[EM] Another multi-seat Condorcet method (PSC-CLE)

[Dan Bishop]

Here's an election method I thought of a few weeks ago, called 
Proportionality of Solid Coalitions by Condorcet Loser Elimination 
(PSC-CLE).  It has the advantage of simplicity, but the disadvantage of 
having a Borda-like "teaming" effect.


DEFINITION AND EXAMPLE

Consider an election for 2 seats with the ballots

33 A>D>B>C
33 B>D>A>C
32 C>D>A>B
2  D>A>B>C

**Step 1: Choose a Condorcet ranking method and use it to rank the 
candidates.  This ranking will be the inverse of the elimination order.**

For the example, I will use Ranked Pairs, which gives the order D>A>B>C, 
so the elimination order will be C, B, A, D.

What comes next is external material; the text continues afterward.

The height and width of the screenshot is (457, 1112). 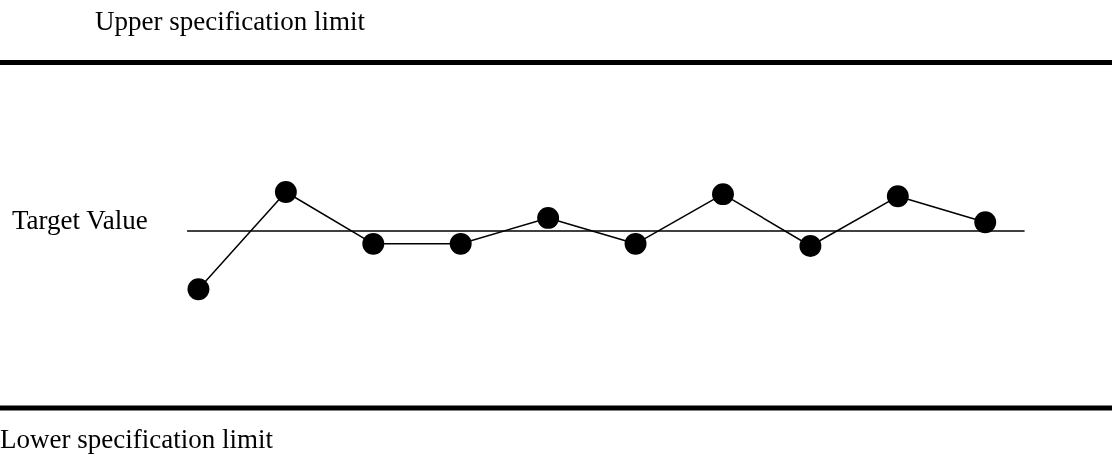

**Step 2: Calculate the quota.**

quota = votes/(seats+1)+epsilon=33.333...+epsilon

**Step 3: Count the votes for each solid coalition, as in DSC.**

First preferences:

{A} has 33 votes
{B} has 33 votes
{C} has 32 votes
{D} has 2 votes

First 2 preferences:

{A,D} has 34 votes
{B,D} has 33 votes
{C,D} has 32 votes

First 3 preferences:

{A,B,D} has 68 votes
{A,C,D} has 32 votes

First 4 preferences:

{A,B,C,D} has 100 votes

**Step 4: Divide all the vote totals by the quota and discard the 
remainder**

{A} has 0.98999... quotas -> 0
{B} has 0.98999... quotas -> 0
{C} has 0.95999... quotas -> 0
{D} has 0.05999... quotas -> 0
{A,D} has 1.01999... quotas -> 1
{B,D} has 0.98999... quotas -> 0
{C,D} has 0.95999... quotas -> 0
{A,B,D} has 2.03999... quotas -> 2
{A,C,D} has 0.95999... quotas -> 0
{A,B,C,D} has 2.999... quotas -> 2

**Step 5: List the "proportionality rules".  Each set of C candidates 
with Q quotas is entitled to min(C, Q) seats.**

Elect at least 1 candidate from {A, D}.
Elect at least 2 candidates from {A, B, D}.
Elect at least 2 candidates from {A, B, C, D}.

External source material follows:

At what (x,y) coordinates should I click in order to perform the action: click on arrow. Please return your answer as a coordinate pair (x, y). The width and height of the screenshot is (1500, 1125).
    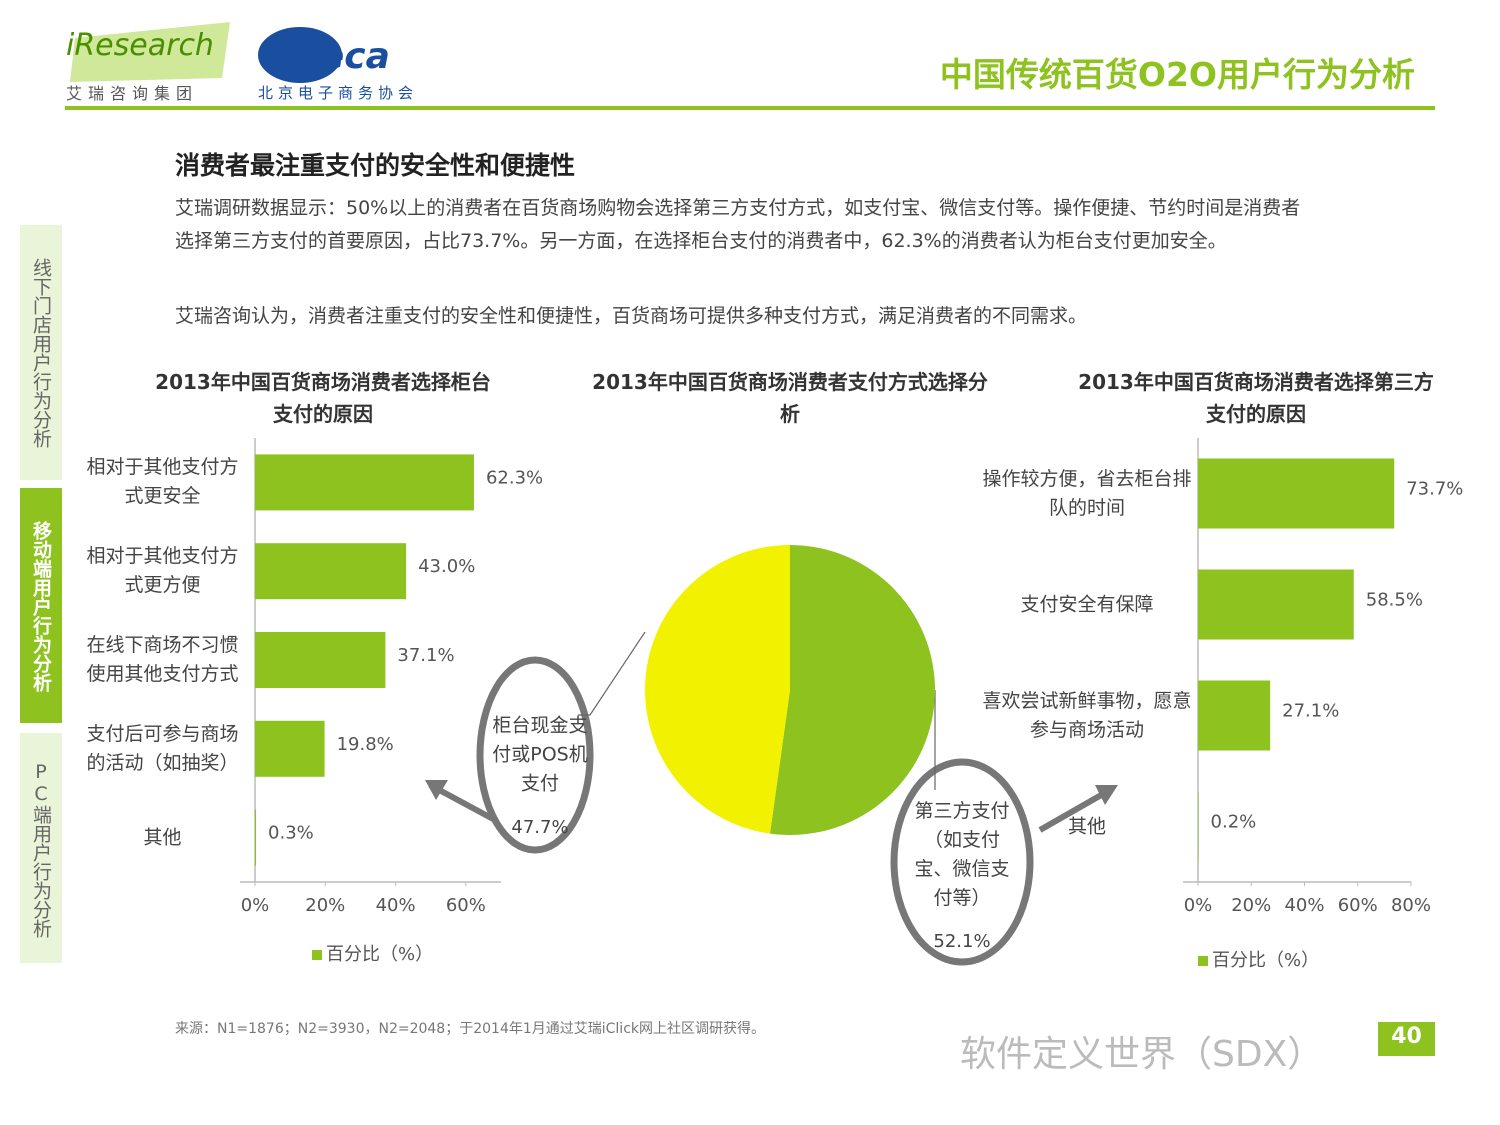
    Looking at the image, I should click on (1075, 810).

**Step 6: If there are any proportionality rules of the form "Elect at 
least N candidates from this set of N candidates," then declare those N 
candidates elected, and remove them from the elimination order.  If the 
required number of candidates has been elected, then stop.**

So far, there aren't any.

**Step 7: Eliminate the next candidate in the elimination order.**

C is eliminated.  That leaves us with the candidates {A, B, D} and the 
proportionality rules:

Elect at least 1 candidate from {A, D}.
Elect at least 2 candidates from {A, B, D}.

**Step 8: Go back to Step 6.**

Nothing happens then, but at step 7, candidate B is eliminated.  Then we 
go back to Step 6 and declare A and D elected, and are done.

CRITERION COMPLIANCE

* (Single-winner) Condorcet Criterion: PASS

Suppose there is a Condorcet winner.

If there are no proportionality rules, then the CW wins by virtue of 
being last in the elimination order.

Suppose for contradiction that there is a proportionality rule requiring 
the election of a candidate other than the CW.  That is, there is a set 
of candidates S, not including the CW, that are ranked above the 
complement S' (including the CW) on at least one quota (i.e., a simple 
majority) of the ballots.  But this means that the candidates in S 
pairwise beat the CW, which is impossible by definition.  Therefore, if 
there is a proportionality rule, it must include the CW, who will win 
because the other members of the coalition would be eliminated first.

* Proportionality of Solid Coalitions: PASS.
This follows from the definition of the method.

* Independence of Clones: FAIL.

Consider the example election (in which A and D won) with D replaced by 
D1>D2>D3:

33 A>D1>D2>D3>B>C
33 B>D1>D2>D3>A>C
32 C>D1>D2>D3>A>B
  2 D1>D2>D3>A>B>C

The elimination order is C, B, A, D3, D2, D1.  The coalition {A, D1, D2, 
D3} is entitled to 1 seat, and {A, B, D1, D2, D3} is entitled to 2 
seats.  The winners are D1 and D2, which gives the D clone set an extra 
seat compared to the original election.

* (Polynomial) Summability Criterion: FAIL.
AFAICT, this method requires a summation array of size 2^n+n(n-1) = O(2^n).